Widespread skin erythema seen in the Control-single group (Figure 3G, left upper panel) that correlated with histologic findings of widespread parakeratosis (Figure 3G, middle upper panel) resolved upon the addition of CD4⁺CD25⁺CD127^low UCB-Tregs (Figure 3G, left lower panel), which correlated with preservation of the epidermal and subdermal layer, and resolution of the CD8⁺ cell infiltrate and intact adipose tissue layer (Figure 3G, middle and right lower panel) in the Treatment-single group. Bulky spleen with histologic evidence of lymphoid (white pulp) hyperplasia in the Control-single mice (Figure 3H, upper panel) was resolved with the addition of CD4⁺CD25⁺CD127^low UCB-Tregs (Figure 3H, lower panel) that occurred in conjunction with a reduction of CD3⁺, CD8⁺, CD20⁺, and Ki67⁺ cells as detected by the immunohistochemical (IHC) staining of spleen tissue of the Treatment-single group.

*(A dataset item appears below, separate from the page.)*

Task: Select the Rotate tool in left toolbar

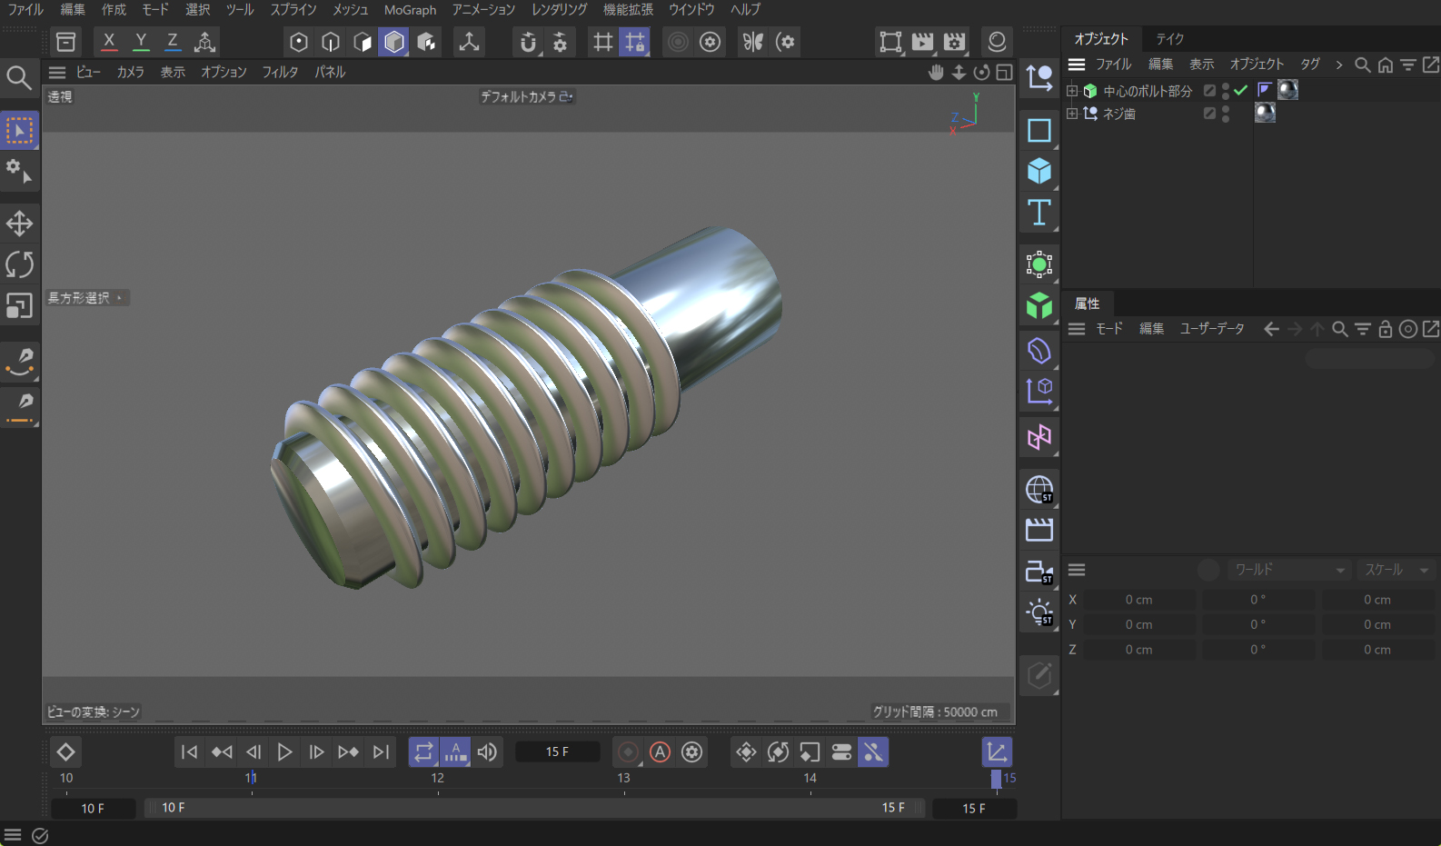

Quantification of the IHC staining also showed a significant reduction in both human marker and the H-score for the respective stains (p < 0.0001) (Figure 3I). As shown in Figure 3J, extensive lymphoid infiltrate involving parenchyma and hilar stroma in the kidney tissue of the Control-single group (left upper panel) was notably decreased by the single injection of CD4⁺CD25⁺CD127^low UCB-Tregs (Treatment-single group) (left lower panel), with preservation of the renal glomeruli. Additionally, a decrease in the total IHC-positive cells and H-score for human CD8, CD20, and Ki67 marker was also observed in the Treatment-single group whereas both total CD3⁺ and CD4⁺ cells were increased in the Treatment-single group. Group for total positive cells (p = 0.0238) and H-score (p = 0.0194) was significant. Furthermore, human marker for both total positive cells and H-score was significant (p < 0.0001) (Figure 3K). Concurrently, a significant improvement in albuminuria (Group: p = 0.0023; Time: p < 0.0001), creatinuria (Group: p = 0.0007; Time: p < 0.0001), and urine albumin/creatinine (A/C) ratio (Group: p = 0.0277; Time: p < 0.001) was also demonstrated (Figure 3L).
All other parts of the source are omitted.